▶ What you have to do:
Work through the records below and tally every line containing "cine". Reply with the total alone.

▶ Data for analysis:
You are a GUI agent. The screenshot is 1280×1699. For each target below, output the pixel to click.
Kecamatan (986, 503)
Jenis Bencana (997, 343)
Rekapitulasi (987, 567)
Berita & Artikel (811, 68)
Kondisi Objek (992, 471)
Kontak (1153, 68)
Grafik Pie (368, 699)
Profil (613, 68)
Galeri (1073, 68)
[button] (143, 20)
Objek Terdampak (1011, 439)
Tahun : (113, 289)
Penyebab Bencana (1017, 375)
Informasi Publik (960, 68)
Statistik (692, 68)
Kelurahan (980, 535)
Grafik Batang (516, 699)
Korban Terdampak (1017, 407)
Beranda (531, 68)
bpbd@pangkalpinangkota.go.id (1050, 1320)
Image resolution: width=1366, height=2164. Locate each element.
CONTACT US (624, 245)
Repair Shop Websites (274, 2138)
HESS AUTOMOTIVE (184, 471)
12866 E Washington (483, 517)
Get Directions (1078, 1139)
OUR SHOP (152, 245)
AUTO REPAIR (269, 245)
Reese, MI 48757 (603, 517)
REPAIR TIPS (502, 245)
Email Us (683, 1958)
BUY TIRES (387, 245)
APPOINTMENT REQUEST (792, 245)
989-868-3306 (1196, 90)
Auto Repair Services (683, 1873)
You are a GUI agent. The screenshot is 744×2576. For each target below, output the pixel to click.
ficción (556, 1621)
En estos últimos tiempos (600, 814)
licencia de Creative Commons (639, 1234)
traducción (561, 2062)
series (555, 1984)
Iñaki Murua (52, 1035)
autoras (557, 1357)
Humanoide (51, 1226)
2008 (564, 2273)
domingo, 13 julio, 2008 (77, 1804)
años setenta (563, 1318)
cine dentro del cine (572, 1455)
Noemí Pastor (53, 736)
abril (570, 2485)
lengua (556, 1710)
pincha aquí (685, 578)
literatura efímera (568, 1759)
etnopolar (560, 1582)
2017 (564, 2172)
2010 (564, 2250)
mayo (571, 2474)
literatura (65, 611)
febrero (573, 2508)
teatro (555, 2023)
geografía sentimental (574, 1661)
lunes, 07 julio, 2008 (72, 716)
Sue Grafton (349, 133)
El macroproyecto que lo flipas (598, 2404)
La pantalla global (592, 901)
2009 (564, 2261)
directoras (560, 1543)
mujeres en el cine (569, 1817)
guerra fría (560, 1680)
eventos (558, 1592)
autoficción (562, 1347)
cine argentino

▶ Exercise answer:
3